The S&P 500 index is closing in on a death cross, an ominous chart pattern that underscores the downtrend suffered in an asset. A death cross appears when the 50-day moving average crosses below the 200-day moving average, an event that many chart watchers view as marking the spot a shorter-term correction morphs into a longer-term downtrend.
At last check, the S&P 500 index SPX, -0.72% was trading down 0.6%, with its 50-day moving average at 4,508.56 and its 200-day at 4,466.34, a differential of 42.22 points, which it could possibly breach by next week at the current pace of decline.

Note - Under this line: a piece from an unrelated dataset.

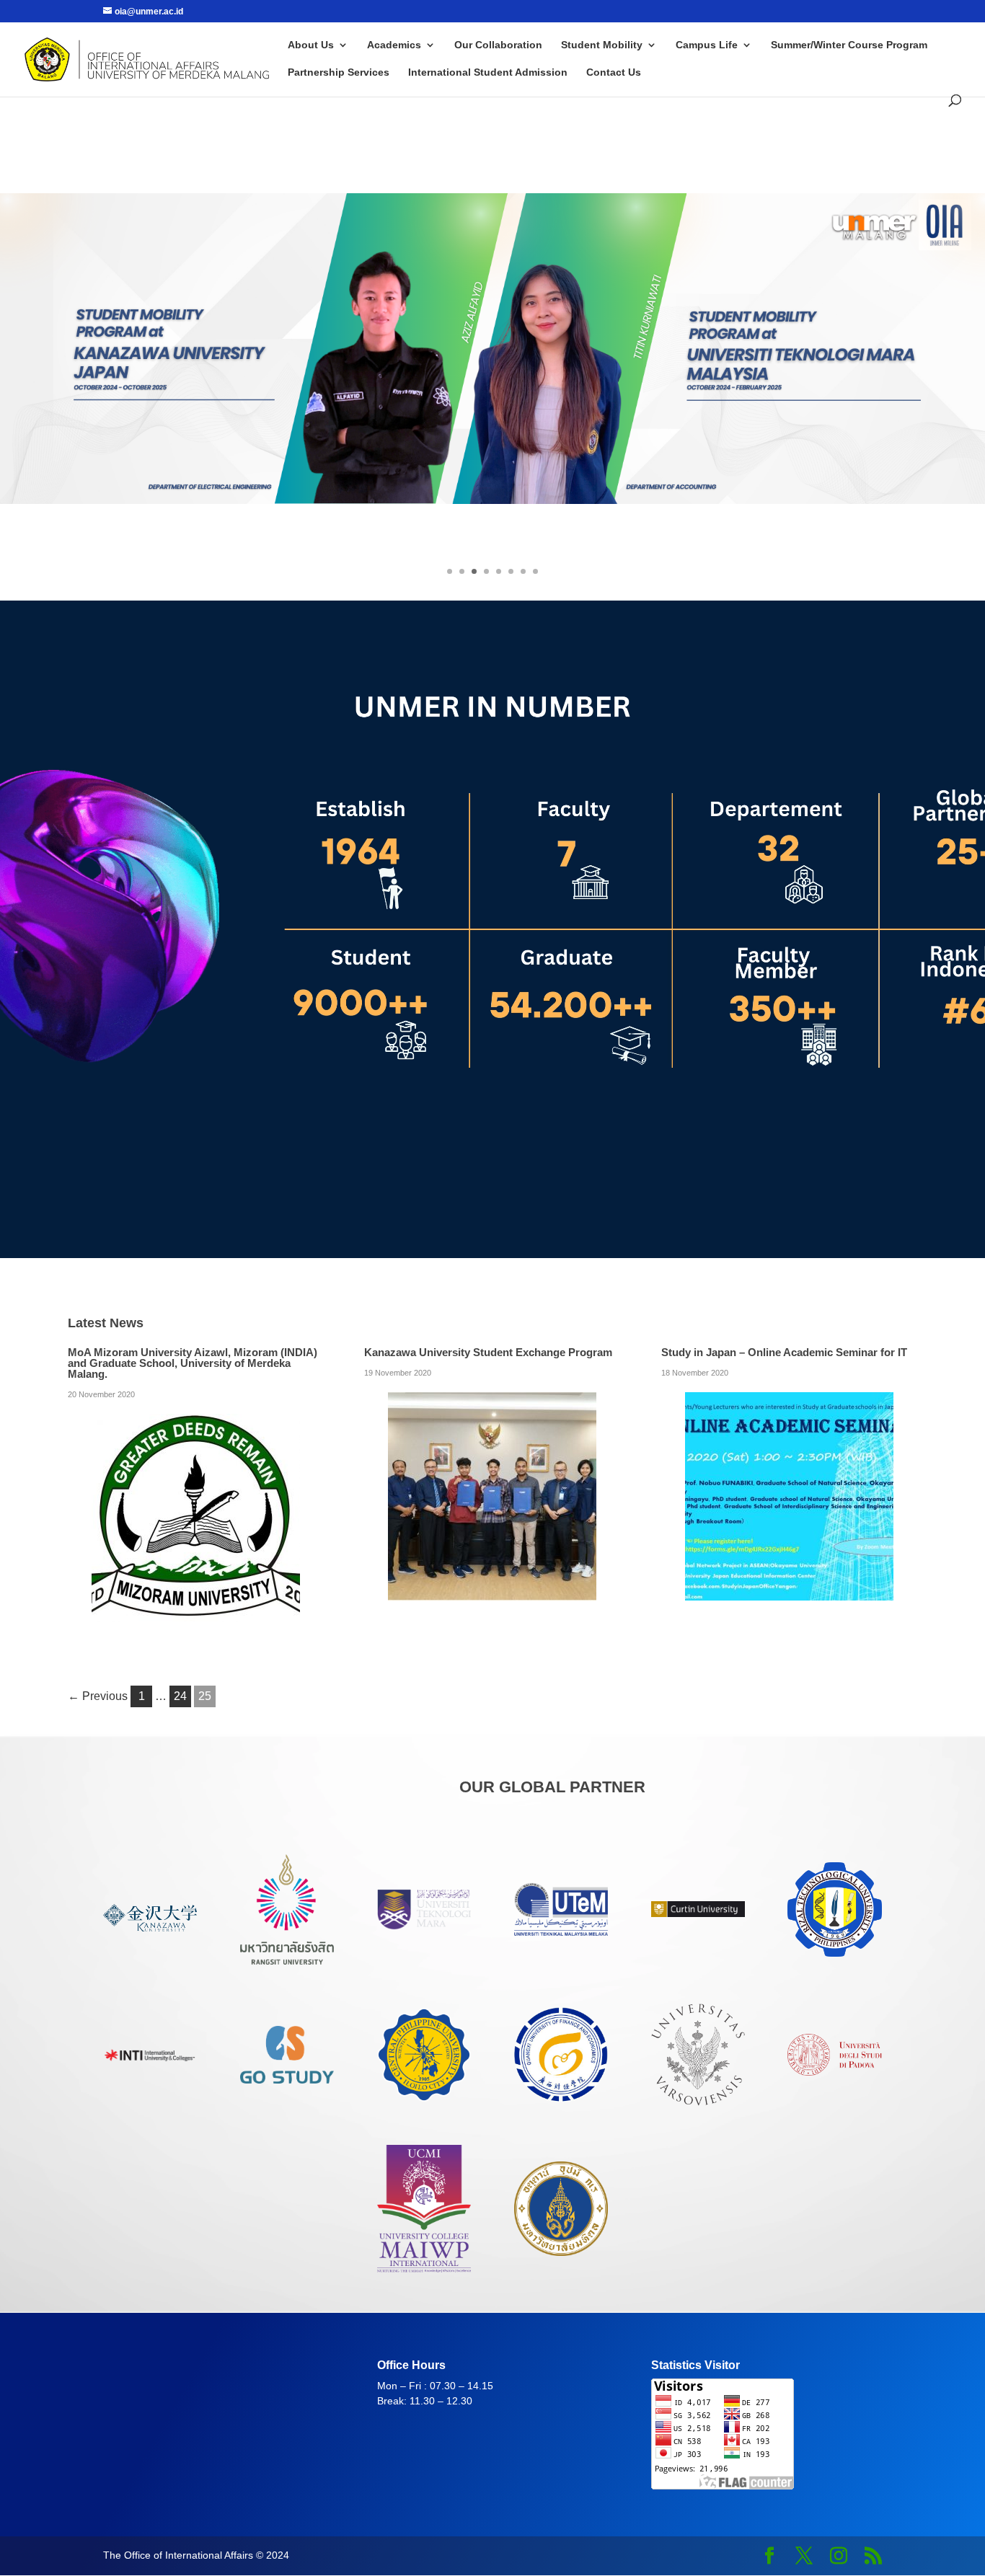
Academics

The approach of a death cross for the broad-market benchmark comes as the Dow Jones Industrial Average DJIA, -0.56% saw a death cross materialize (the 50-day at 34,990.79 fell below the 200-day MA at 35,008.55) in Tuesday trade, with Monday’s nearly 800-point tumble likely hastening that bearish cross. The last time the S&P 500 registered a death cross was nearly two years ago on March 30, 2020, at the height of the pandemic-induced selling. The DJIA saw its death cross materialize at what is widely viewed as stock’s bear-market bottom on March 23, 2020. It is worth noting that such crosses aren’t necessarily good market-timing indicators, however, as they are well telegraphed, but they can help put a selloff in historical perspective, technicians say.
The decline in the broader market was taking hold, with safe-haven assets, including gold GC00, 0.51% and benchmark 10-year Treasury notes TMUBMUSD10Y, 1.863%, generally drawing bidding, as n intensifying clash in Eastern Europe, raises the prospects of a slowdown in the global economy and a jump in values of commodities.